Copy the following lines verbatim.

Entries shown.
=-=-=

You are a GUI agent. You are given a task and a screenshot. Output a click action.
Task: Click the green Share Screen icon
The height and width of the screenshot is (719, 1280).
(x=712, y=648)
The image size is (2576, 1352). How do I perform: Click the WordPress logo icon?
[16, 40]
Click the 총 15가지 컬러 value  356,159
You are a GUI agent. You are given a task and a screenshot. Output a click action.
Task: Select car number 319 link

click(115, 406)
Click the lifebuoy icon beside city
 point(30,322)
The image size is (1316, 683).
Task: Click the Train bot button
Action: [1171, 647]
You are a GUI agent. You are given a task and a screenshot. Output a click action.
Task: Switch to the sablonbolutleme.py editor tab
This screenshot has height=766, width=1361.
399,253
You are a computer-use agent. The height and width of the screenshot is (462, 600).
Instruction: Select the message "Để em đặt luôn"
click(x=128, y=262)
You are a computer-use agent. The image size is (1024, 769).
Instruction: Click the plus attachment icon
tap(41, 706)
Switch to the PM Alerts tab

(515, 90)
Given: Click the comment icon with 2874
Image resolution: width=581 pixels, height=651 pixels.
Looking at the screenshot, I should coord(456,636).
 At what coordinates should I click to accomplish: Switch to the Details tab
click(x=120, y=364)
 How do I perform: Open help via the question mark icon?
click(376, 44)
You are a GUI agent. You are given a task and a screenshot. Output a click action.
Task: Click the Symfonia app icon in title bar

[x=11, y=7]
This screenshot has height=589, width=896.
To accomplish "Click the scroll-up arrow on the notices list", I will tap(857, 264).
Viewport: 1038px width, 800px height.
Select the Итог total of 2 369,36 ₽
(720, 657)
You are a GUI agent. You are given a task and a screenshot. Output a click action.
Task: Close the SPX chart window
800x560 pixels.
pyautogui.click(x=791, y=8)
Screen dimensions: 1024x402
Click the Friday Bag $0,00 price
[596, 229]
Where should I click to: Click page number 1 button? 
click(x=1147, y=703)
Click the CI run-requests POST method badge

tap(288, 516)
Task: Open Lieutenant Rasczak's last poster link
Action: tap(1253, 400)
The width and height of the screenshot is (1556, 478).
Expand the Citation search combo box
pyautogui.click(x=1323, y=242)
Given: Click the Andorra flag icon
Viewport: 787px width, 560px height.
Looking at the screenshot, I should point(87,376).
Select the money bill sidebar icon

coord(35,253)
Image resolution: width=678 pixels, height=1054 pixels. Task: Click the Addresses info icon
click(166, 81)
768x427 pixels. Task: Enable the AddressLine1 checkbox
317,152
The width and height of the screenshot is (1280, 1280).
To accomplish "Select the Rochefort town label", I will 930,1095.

=-=-=

Answer to this exercise.
You are a GUI agent. You are given a task and a screenshot. Output a click action.
Task: Click the green Share Screen icon
The height and width of the screenshot is (719, 1280).
(x=712, y=648)
The image size is (2576, 1352). How do I perform: Click the WordPress logo icon?
[16, 40]
Click the 총 15가지 컬러 value  356,159
You are a GUI agent. You are given a task and a screenshot. Output a click action.
Task: Select car number 319 link

click(115, 406)
Click the lifebuoy icon beside city
 point(30,322)
The image size is (1316, 683).
Task: Click the Train bot button
Action: [1171, 647]
You are a GUI agent. You are given a task and a screenshot. Output a click action.
Task: Switch to the sablonbolutleme.py editor tab
This screenshot has height=766, width=1361.
399,253
You are a computer-use agent. The height and width of the screenshot is (462, 600).
Instruction: Select the message "Để em đặt luôn"
click(x=128, y=262)
You are a computer-use agent. The image size is (1024, 769).
Instruction: Click the plus attachment icon
tap(41, 706)
Switch to the PM Alerts tab

(515, 90)
Given: Click the comment icon with 2874
Image resolution: width=581 pixels, height=651 pixels.
Looking at the screenshot, I should coord(456,636).
 At what coordinates should I click to accomplish: Switch to the Details tab
click(x=120, y=364)
 How do I perform: Open help via the question mark icon?
click(376, 44)
You are a GUI agent. You are given a task and a screenshot. Output a click action.
Task: Click the Symfonia app icon in title bar

[x=11, y=7]
This screenshot has height=589, width=896.
To accomplish "Click the scroll-up arrow on the notices list", I will tap(857, 264).
Viewport: 1038px width, 800px height.
Select the Итог total of 2 369,36 ₽
(720, 657)
You are a GUI agent. You are given a task and a screenshot. Output a click action.
Task: Close the SPX chart window
800x560 pixels.
pyautogui.click(x=791, y=8)
Screen dimensions: 1024x402
Click the Friday Bag $0,00 price
[596, 229]
Where should I click to: Click page number 1 button? 
click(x=1147, y=703)
Click the CI run-requests POST method badge

tap(288, 516)
Task: Open Lieutenant Rasczak's last poster link
Action: tap(1253, 400)
The width and height of the screenshot is (1556, 478).
Expand the Citation search combo box
pyautogui.click(x=1323, y=242)
Given: Click the Andorra flag icon
Viewport: 787px width, 560px height.
Looking at the screenshot, I should point(87,376).
Select the money bill sidebar icon

coord(35,253)
Image resolution: width=678 pixels, height=1054 pixels. Task: Click the Addresses info icon
click(166, 81)
768x427 pixels. Task: Enable the AddressLine1 checkbox
317,152
The width and height of the screenshot is (1280, 1280).
To accomplish "Select the Rochefort town label", I will 930,1095.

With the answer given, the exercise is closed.